No, that’s not how it worked at all.
Wow.
AA is incredibly arrogant for such a poorly run firm. And that arrogance and sloppiness is going to lead to a huge cost to them from these shutdowns.
They’d still profit from this fraud despite financial penalties & legal costs
I’m am sorry for your shutdowns, I would be really frustrated. I have been following this topic but have had trouble finding the answer to this question: Is this all in regards to the citibank mailers? Or does this extend to people just having too many credit card bonuses in general? Thank you for trying to get answers about this and contacting the credit card companies. So strange that american airlines would be the one doing this and not the credit card companies themselves.
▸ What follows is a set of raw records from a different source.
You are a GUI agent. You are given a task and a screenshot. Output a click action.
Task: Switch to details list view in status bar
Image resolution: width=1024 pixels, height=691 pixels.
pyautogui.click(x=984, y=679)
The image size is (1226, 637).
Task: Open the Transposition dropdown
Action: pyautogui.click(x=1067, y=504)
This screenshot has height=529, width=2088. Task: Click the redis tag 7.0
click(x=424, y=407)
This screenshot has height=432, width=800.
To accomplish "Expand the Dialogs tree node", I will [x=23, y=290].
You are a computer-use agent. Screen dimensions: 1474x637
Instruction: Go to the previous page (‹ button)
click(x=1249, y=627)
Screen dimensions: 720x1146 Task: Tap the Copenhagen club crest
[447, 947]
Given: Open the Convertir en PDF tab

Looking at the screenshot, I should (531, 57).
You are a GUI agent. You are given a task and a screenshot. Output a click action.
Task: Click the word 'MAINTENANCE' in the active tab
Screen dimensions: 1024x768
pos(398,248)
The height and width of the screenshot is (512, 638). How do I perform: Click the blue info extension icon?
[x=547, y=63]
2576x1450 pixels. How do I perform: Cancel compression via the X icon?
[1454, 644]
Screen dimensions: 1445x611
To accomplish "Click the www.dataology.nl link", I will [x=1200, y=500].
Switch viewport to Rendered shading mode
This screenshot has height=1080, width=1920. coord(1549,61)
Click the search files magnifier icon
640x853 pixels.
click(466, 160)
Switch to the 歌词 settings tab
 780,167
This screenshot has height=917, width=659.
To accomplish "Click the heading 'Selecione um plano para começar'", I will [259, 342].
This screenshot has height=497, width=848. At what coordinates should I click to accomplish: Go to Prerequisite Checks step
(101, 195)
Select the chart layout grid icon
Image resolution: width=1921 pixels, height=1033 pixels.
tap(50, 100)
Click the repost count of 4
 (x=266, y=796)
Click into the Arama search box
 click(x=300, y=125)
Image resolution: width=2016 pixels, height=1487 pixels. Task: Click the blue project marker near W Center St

Kurt, we thought it started with mailers, but it’s gone beyond that. People who had legitimate bonuses but “too many” despite the fact it’s possible to get a lot of them have been shut down also. The ripples in the pond keep expanding.
On a side note, famed money manager and “bond king” Jeffrey Gundlach of DoubleLine Capital is of the belief that AA is insolvent. Other airlines such as Delta are not far behind, which is why they worked out a deal with Warren Buffett. So all of the airlines are under pressure to cut expenses wherever possible. Can’t stop a bulldozer like that. Can certainly sympathize with anyone who lost miles unfairly. Others may have brought the drama on themselves. Either way, it’s likely a losing battle. “Customer service” and “doing the right thing” are concepts of yester-year.
I agree about AA probably being insolvent. If you just look at the 5 year trend in the stock price, there isn’t a lot of belief in American Airlines in the investment world. On Jan 12, 2018 the stock price of AA was $58.47. Today the stock price is $17.00. That’s a loss of about 70% of the value in just about 2 years. I’m sure AA is looking for many cost cutting measures right now.
Barry,
Any stocks related to travel went down very bad. I hope AA doing well since to me they are OK company and it is big in Philadelphia. They may not do correctly about this matter but not their fault 100%. In addition, I don’t want to see US Airlines not doing well or go under not good for consumers or our economy.